EXERCISE AIM: Only the lines from the top of the records below through the line containing "Task: Sort the list by PID column header" should be printed, exactly and without pictures.

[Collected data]
/---

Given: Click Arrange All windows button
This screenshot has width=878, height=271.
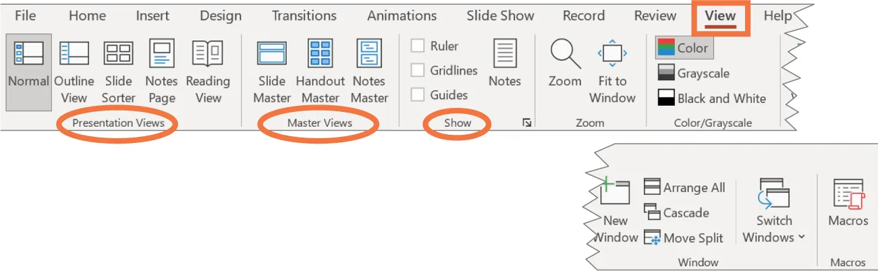Looking at the screenshot, I should pyautogui.click(x=685, y=187).
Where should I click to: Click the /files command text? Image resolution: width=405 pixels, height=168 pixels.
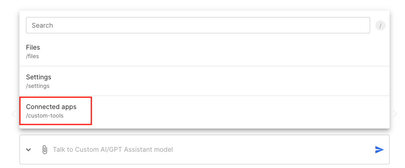coord(32,56)
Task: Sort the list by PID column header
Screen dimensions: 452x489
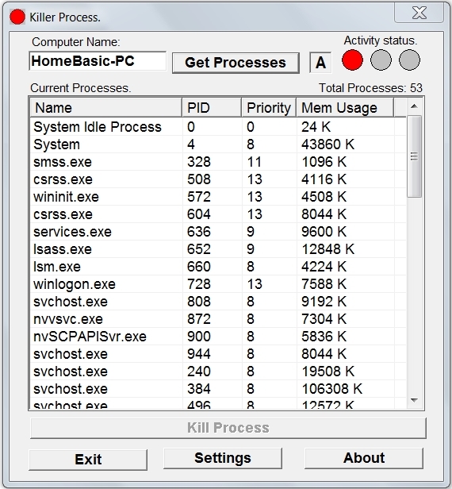Action: tap(212, 108)
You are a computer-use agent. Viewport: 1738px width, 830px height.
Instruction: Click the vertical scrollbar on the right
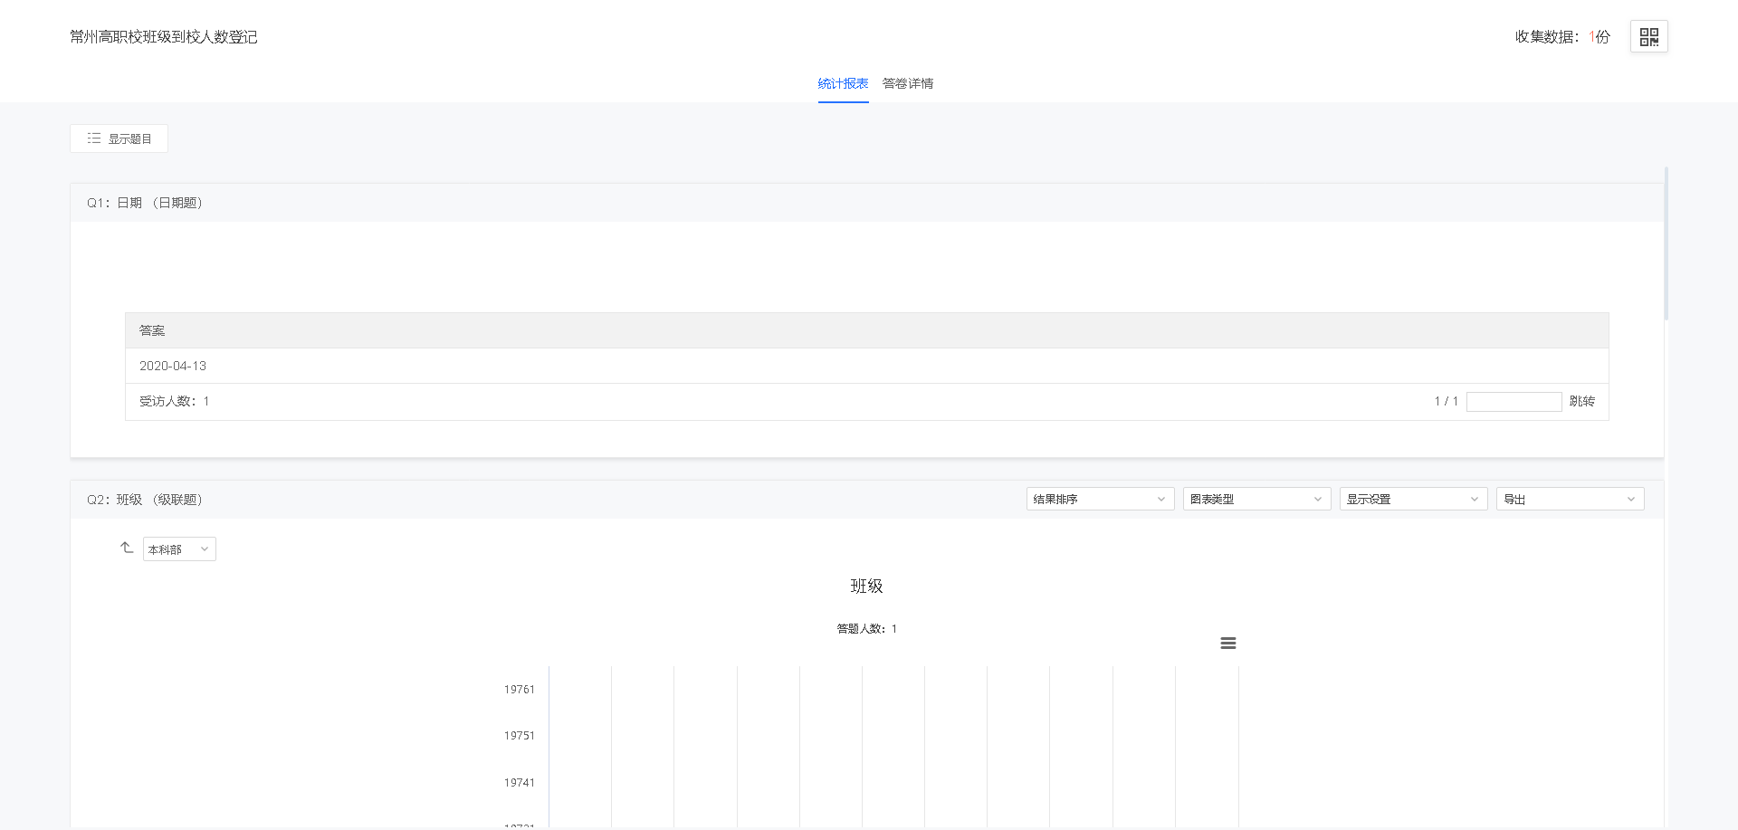pos(1666,244)
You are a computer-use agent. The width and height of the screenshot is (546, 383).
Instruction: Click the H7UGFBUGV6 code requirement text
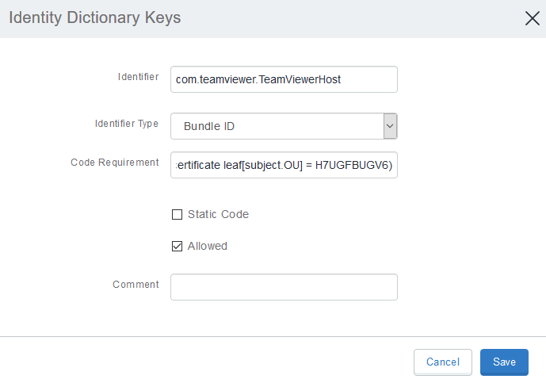coord(349,165)
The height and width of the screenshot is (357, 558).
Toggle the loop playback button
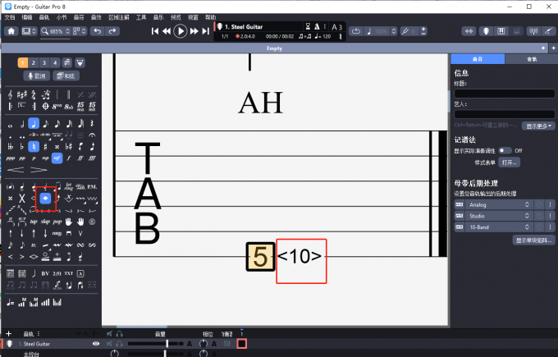click(357, 31)
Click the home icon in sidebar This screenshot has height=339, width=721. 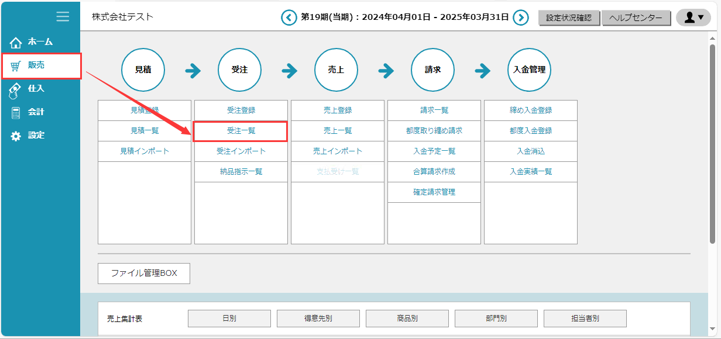pos(16,42)

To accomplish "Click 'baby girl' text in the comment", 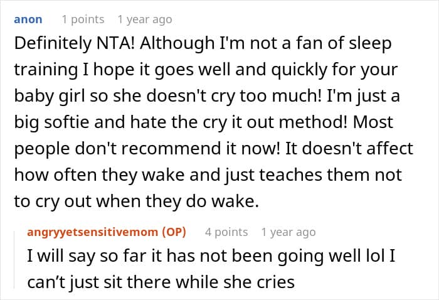I will coord(50,97).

\---

ANSWER SECTION:
Given: Click Arrange All windows button
This screenshot has width=878, height=271.
Looking at the screenshot, I should pyautogui.click(x=685, y=187).
Where should I click to: Click the /files command text? Image resolution: width=405 pixels, height=168 pixels.
coord(32,56)
Task: Sort the list by PID column header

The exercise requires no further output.